Читаем Досье поэта-рецидивиста полностью

Учёба Лёши шла туго – не понимал, для чего нужно запоминать покрытые слоями пыли даты битв и революций, непонятные названия рек и плоскогорий, правила написания суффиксов, сочетательный закон и правило буравчика. Назначение всех этих мёртвых знаний ему никто доступно не мог объяснить, а где их применить в жизни, сам не видел. Он не был глуп – просто не хотел делать ненужную работу. Лёшке казалось, сами учителя не понимают, зачем весь этот хлам пытаются впихнуть в его голову. Сами заблудились в лесу и не могут выбраться, кричат «ау» и при этом успевают обучать других способам найти дорогу домой в ближайшие тридцать-сорок лет.

Лёшка рано начал курить – классе в третьем. В курении он видел красоту и мужественность. Мужики с грубоватыми басами были для него авторитетами. На все уговоры матери лишь врал, позже начал шантажировать, мол, «дом подожгу, если не отстанешь». Мать то плакала, то била его полотенцем (ремней в доме не было) – ничего не помогало. Позже стала замечать странный запах от сына и следы клея на лице, одежде и руках. Поначалу думала: что-то клеил, радовалась – сын занят делом, а оказалось, что клей он нюхал, чтобы смотреть «мультики». Рыдала – сын ноль внимания. Уходил с друзьями на озеро, забирался за водокачку, куда могли пролезть только дети, выдавливал «Момент» в мешок и вдыхал из него отравленные, очень необычно и сладко пахнущие пары. Через несколько минут начинались галлюцинации.

Плыла осень. Капал дождь, и находиться на улице не очень хотелось.

– Привет, Лёш! Как дела? – спросил я, улыбаясь, встретив товарища на автобусной остановке.

– Да ниче, нормал! – ответил Алексей, нервно переваливаясь с ноги на ногу и пристально осматривая окрестности.

– Куда собрался? Автобус ждёшь?

– Да нет, – ответил Алексей. В реплике угадывалась недосказанность, начало фантастической красоты творения литератора, замысловатого художественного иносказания, поражающего воображение читателя, начало чего-то великолепного и масштабного.

– Ищу, кому пи*ды бы дать, да всё нет никого неместного, – продолжил Алёшенька.

– Ну тогда не буду тебе мешать, – молвил я и раскланялся.

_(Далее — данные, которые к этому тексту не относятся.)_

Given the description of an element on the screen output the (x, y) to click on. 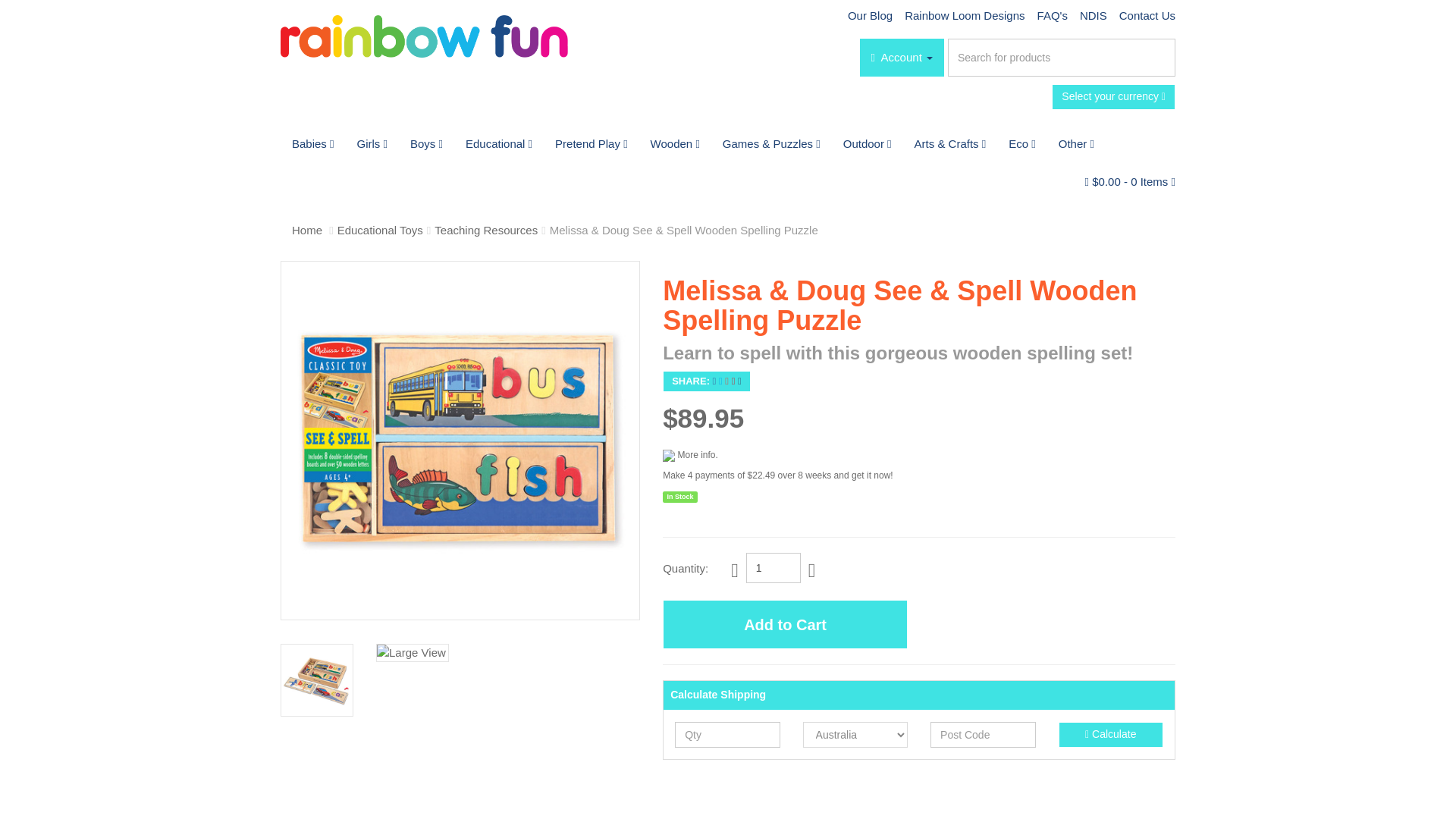
Calculate (1110, 734)
1 (772, 567)
Babies (313, 143)
Contact Us (1143, 15)
 Account (901, 57)
FAQ's (1052, 15)
Large View (411, 651)
Rainbow Loom Designs (964, 15)
Large View (317, 679)
Our Blog (869, 15)
Given the description of an element on the screen output the (x, y) to click on. 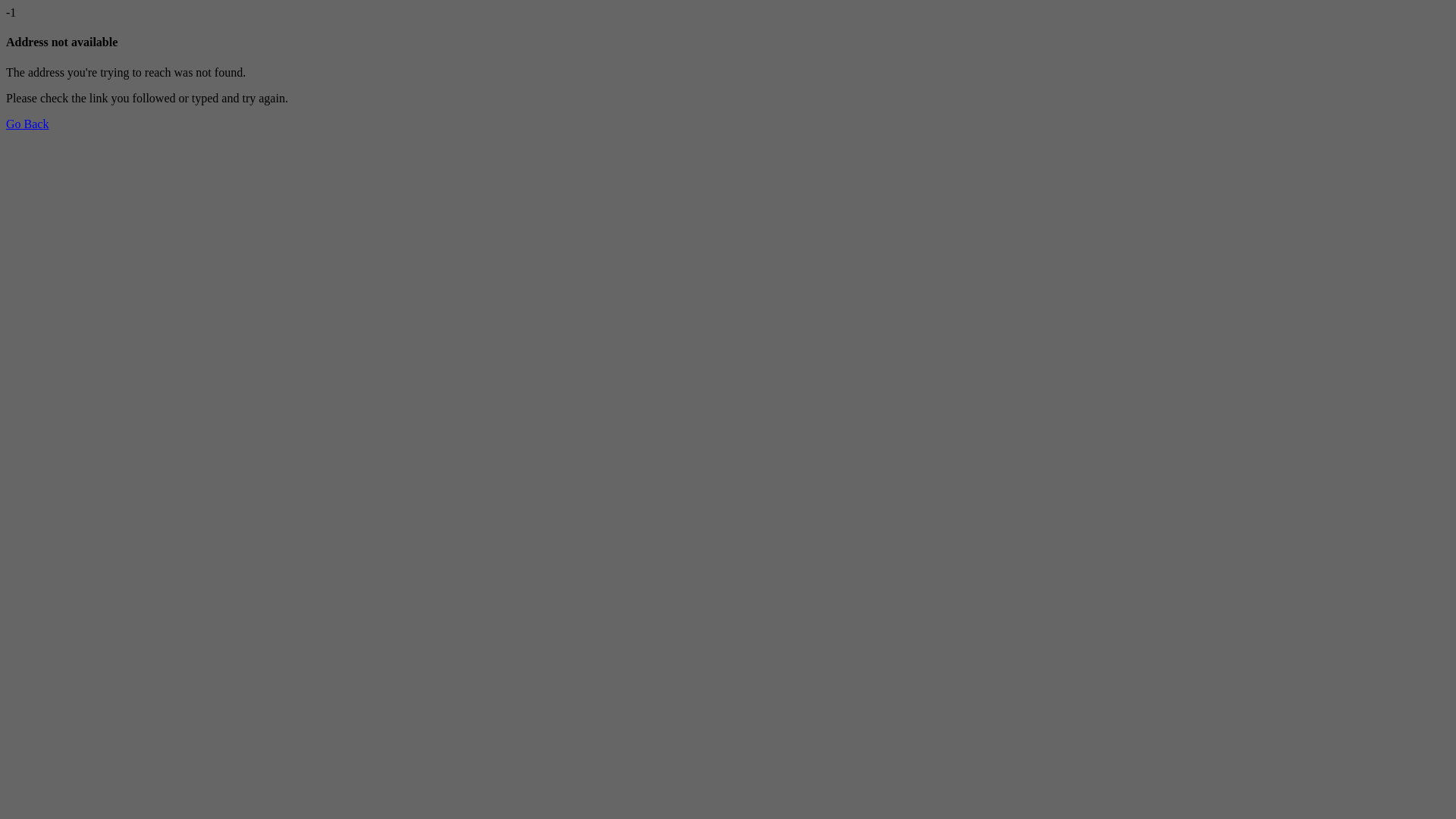
Go Back Element type: text (27, 123)
Given the description of an element on the screen output the (x, y) to click on. 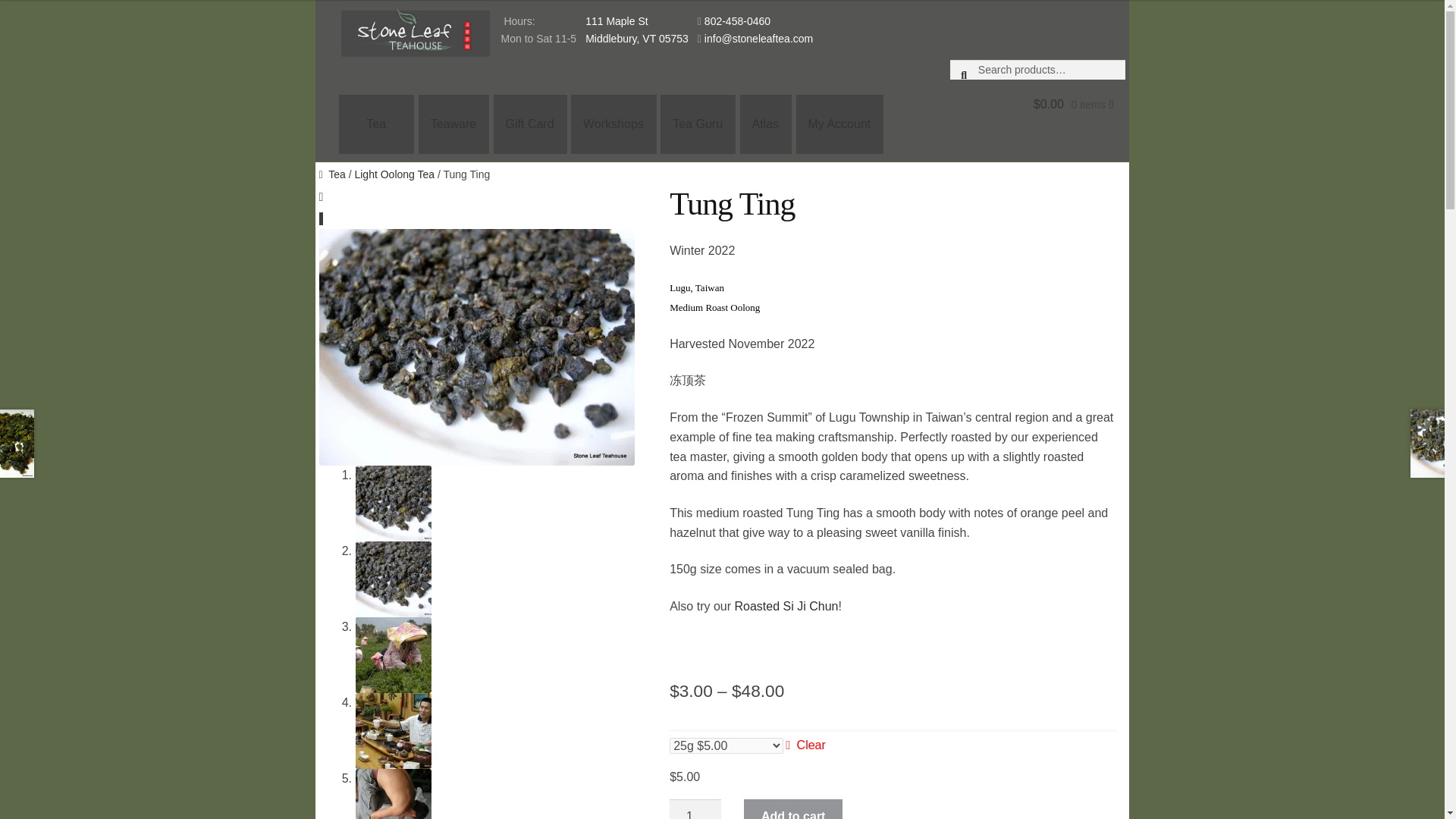
Light Oolong Tea (393, 174)
Tea (332, 174)
Add to cart (793, 809)
My Account (839, 124)
Tea Guru (698, 124)
Tea (376, 124)
View your shopping cart (1037, 110)
Roasted Si Ji Chun (785, 605)
802-458-0460 (737, 21)
Given the description of an element on the screen output the (x, y) to click on. 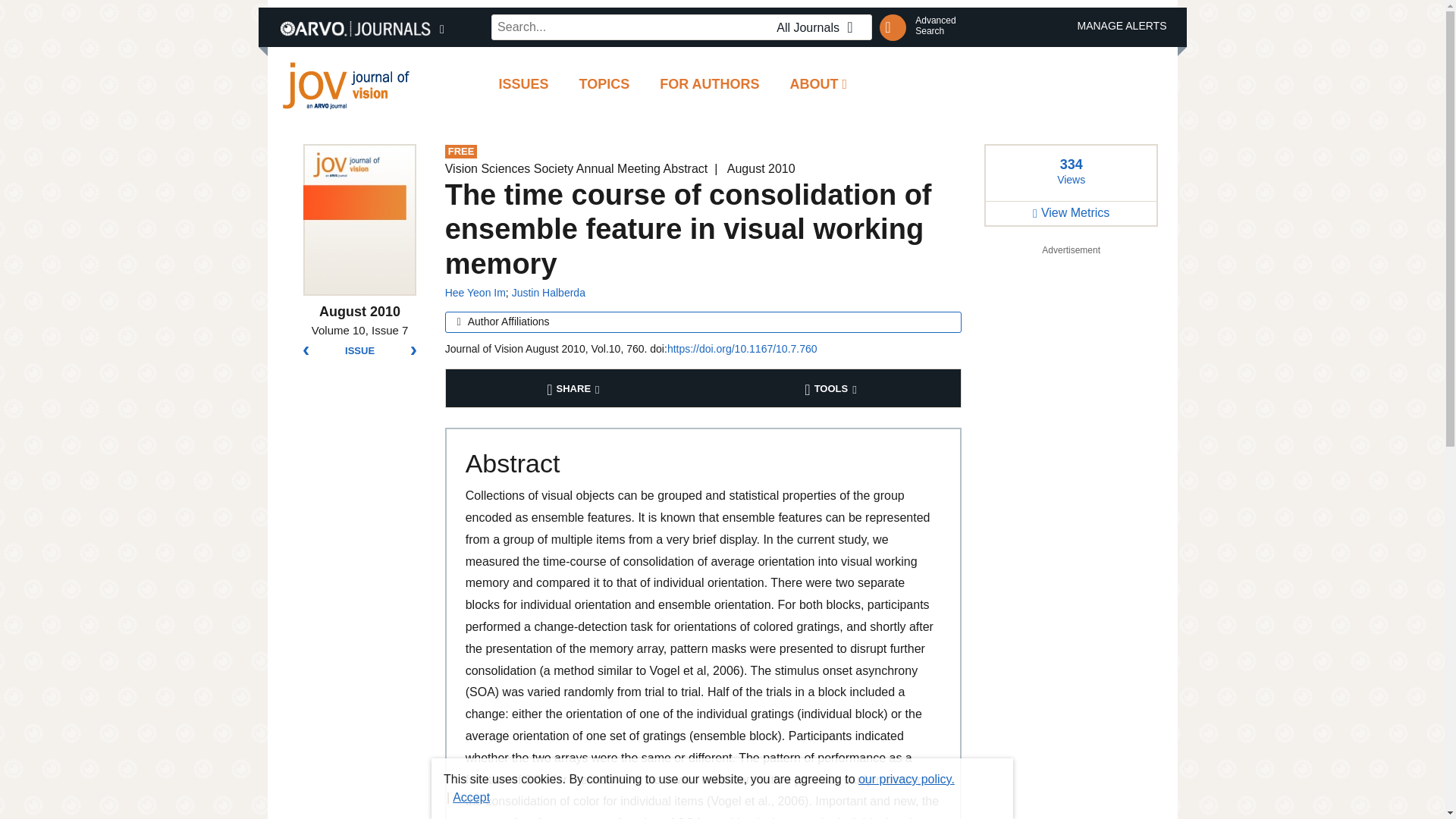
ABOUT (818, 84)
Justin Halberda (548, 292)
TOPICS (604, 84)
ISSUE (359, 350)
SHARE (574, 388)
ISSUES (935, 25)
FOR AUTHORS (523, 84)
All Journals (709, 84)
Hee Yeon Im (819, 27)
Given the description of an element on the screen output the (x, y) to click on. 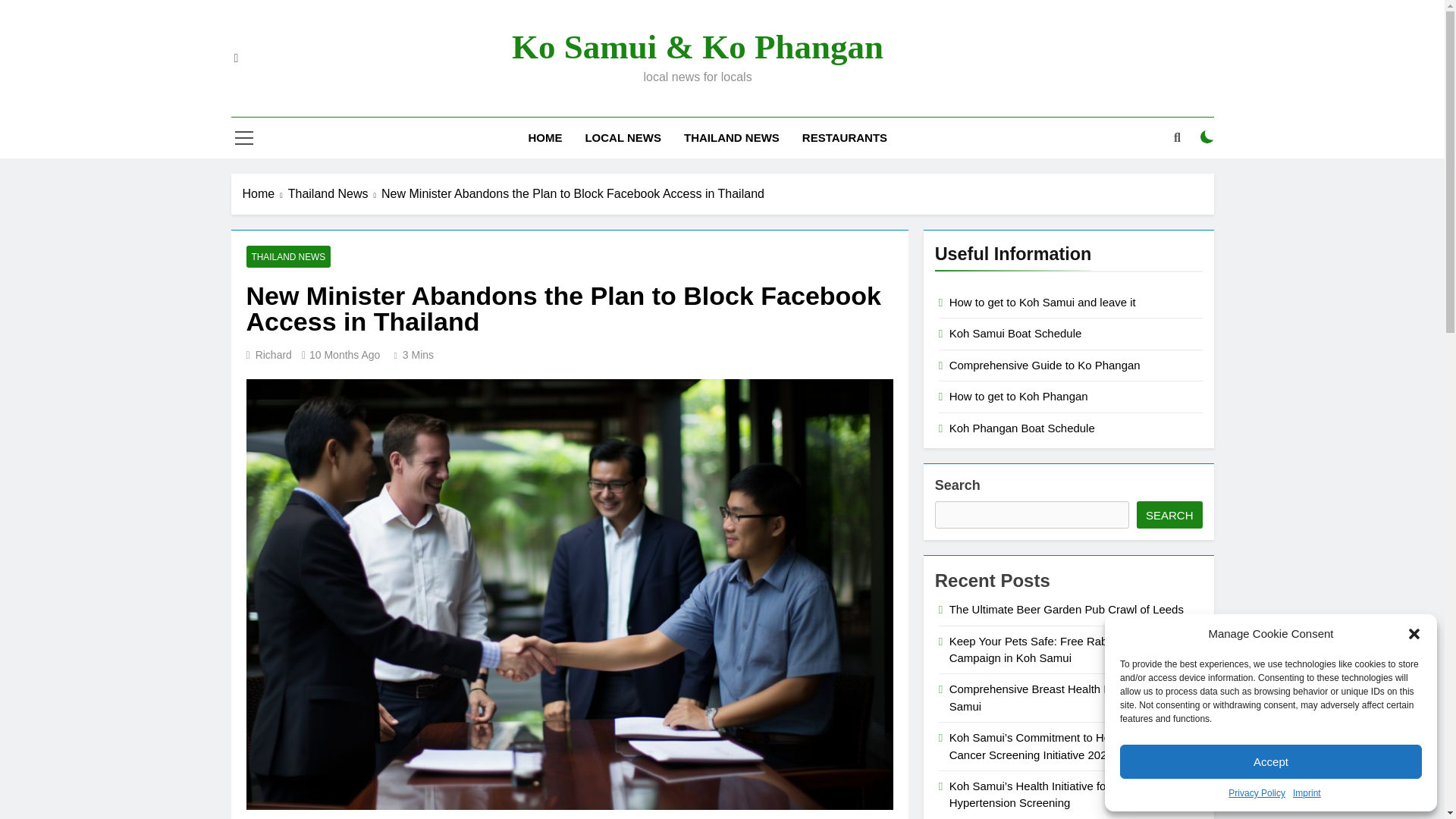
Thailand News (334, 194)
Privacy Policy (1256, 793)
RESTAURANTS (844, 137)
Accept (1270, 761)
Imprint (1306, 793)
on (1206, 137)
HOME (544, 137)
Richard (274, 354)
THAILAND NEWS (288, 256)
10 Months Ago (344, 354)
LOCAL NEWS (622, 137)
Home (265, 194)
THAILAND NEWS (731, 137)
Given the description of an element on the screen output the (x, y) to click on. 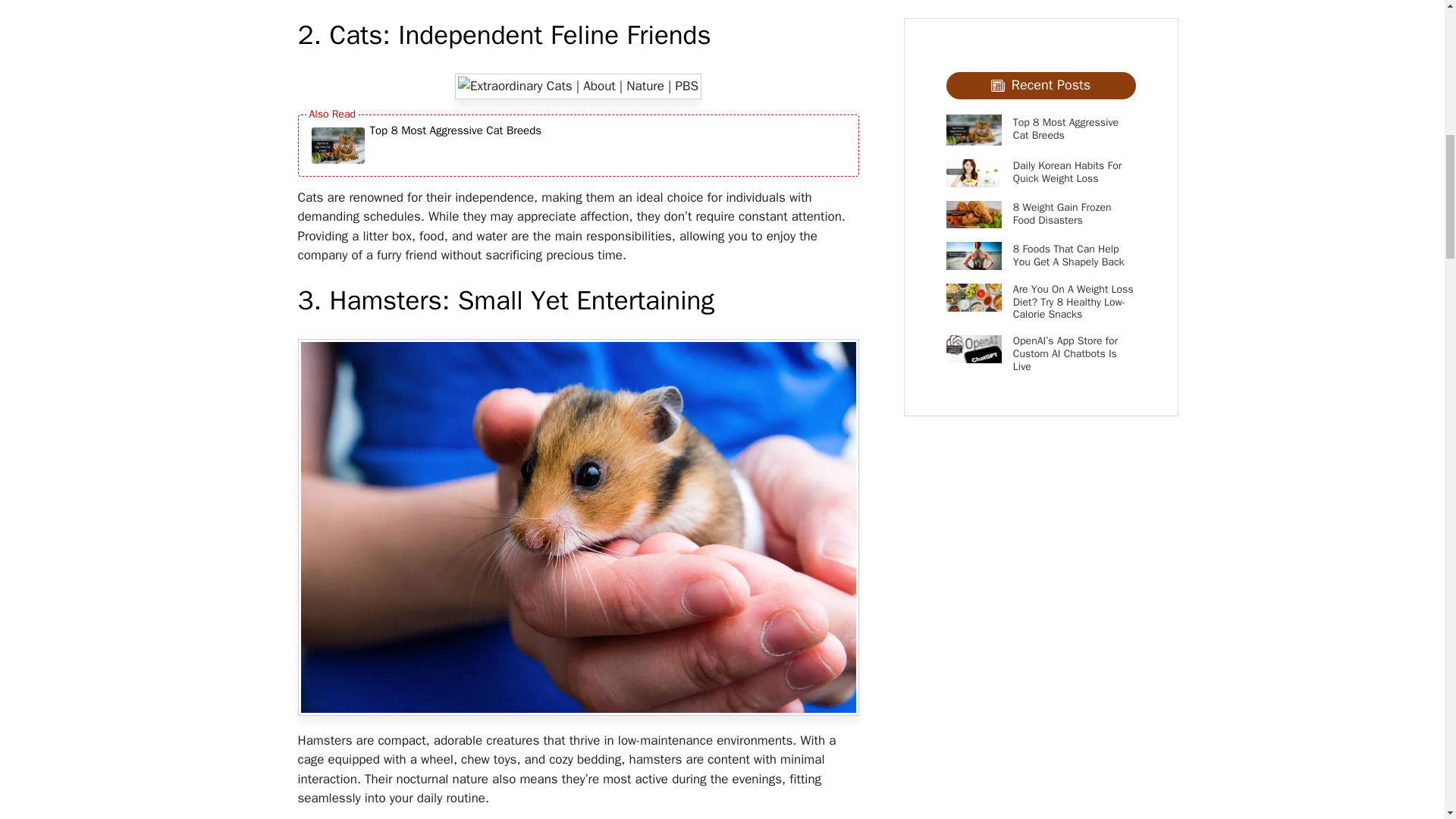
Top 8 Most Aggressive Cat Breeds (455, 145)
Given the description of an element on the screen output the (x, y) to click on. 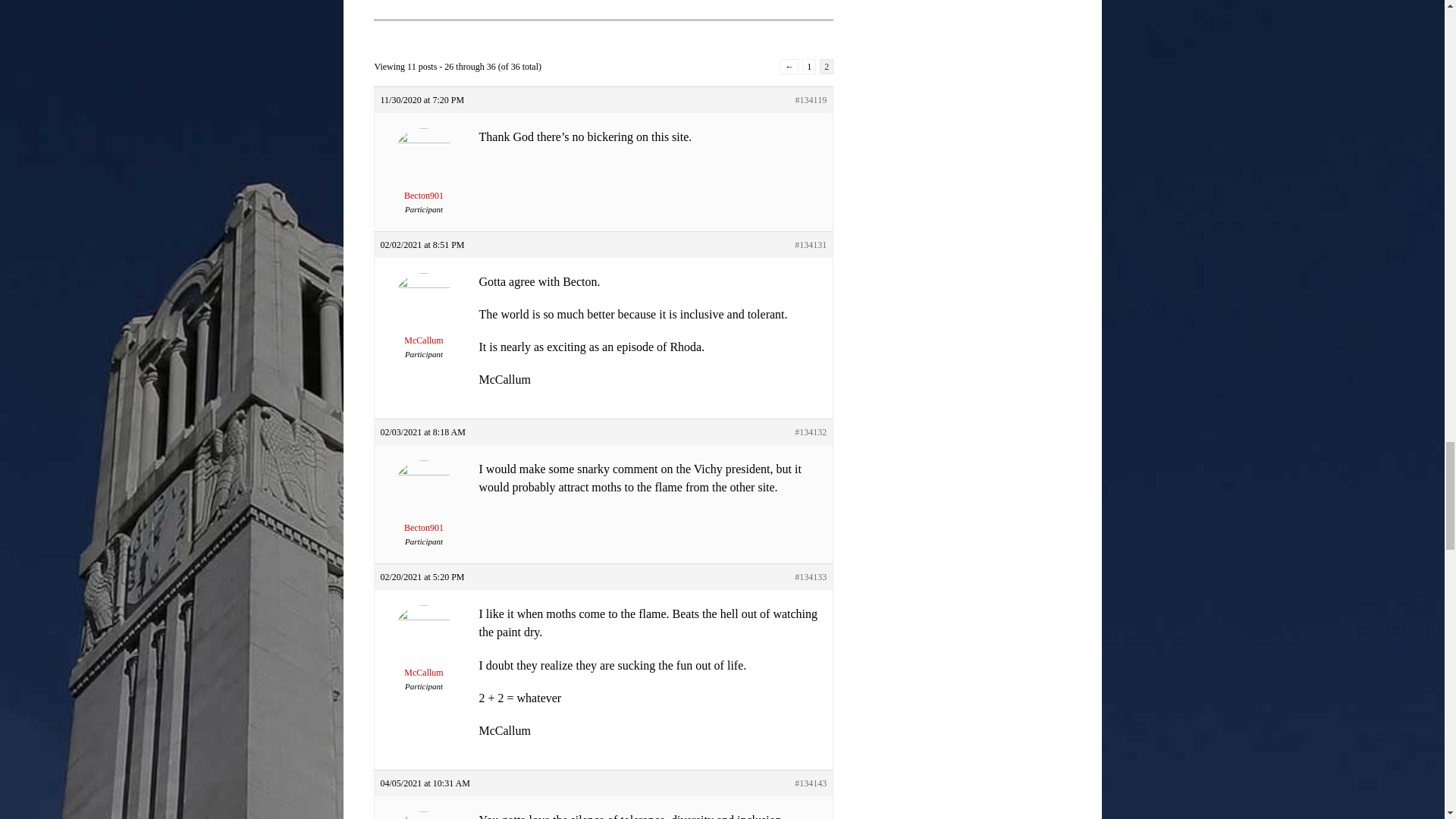
Becton901 (423, 506)
View McCallum's profile (423, 651)
1 (808, 66)
McCallum (423, 318)
View Becton901's profile (423, 174)
McCallum (423, 651)
Becton901 (423, 174)
View Becton901's profile (423, 506)
View McCallum's profile (423, 318)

По пути домой я увидел двух парней, шагающих навстречу. Лица их мне не были знакомы – думаю, не знал их и Алексей. Я было хотел предупредить непринуждённо общающихся меж собой ребят об опасности, подстерегающей их на автобусной остановке в конце улицы, по которой они так весело бежали, но почему-то не стал. Ведь они могли меня неправильно понять и даже обидеться. «Пусть все идёт своим чередом. Не буду вмешиваться в дела провидения», – подумал я и прошёл мимо незнакомцев. Один из парней нёс небольшой кожаный дипломат, по виду почти пустой, но снаружи выглядевший очень прилично. Мой взгляд он и привлёк. Вся остальная наружность выдавала в них несусветных лохов – людей, не способных за себя постоять и поэтому не частых гостей в нашем суровом рабочем районе, расположившемся на одной из окраин города-миллионника.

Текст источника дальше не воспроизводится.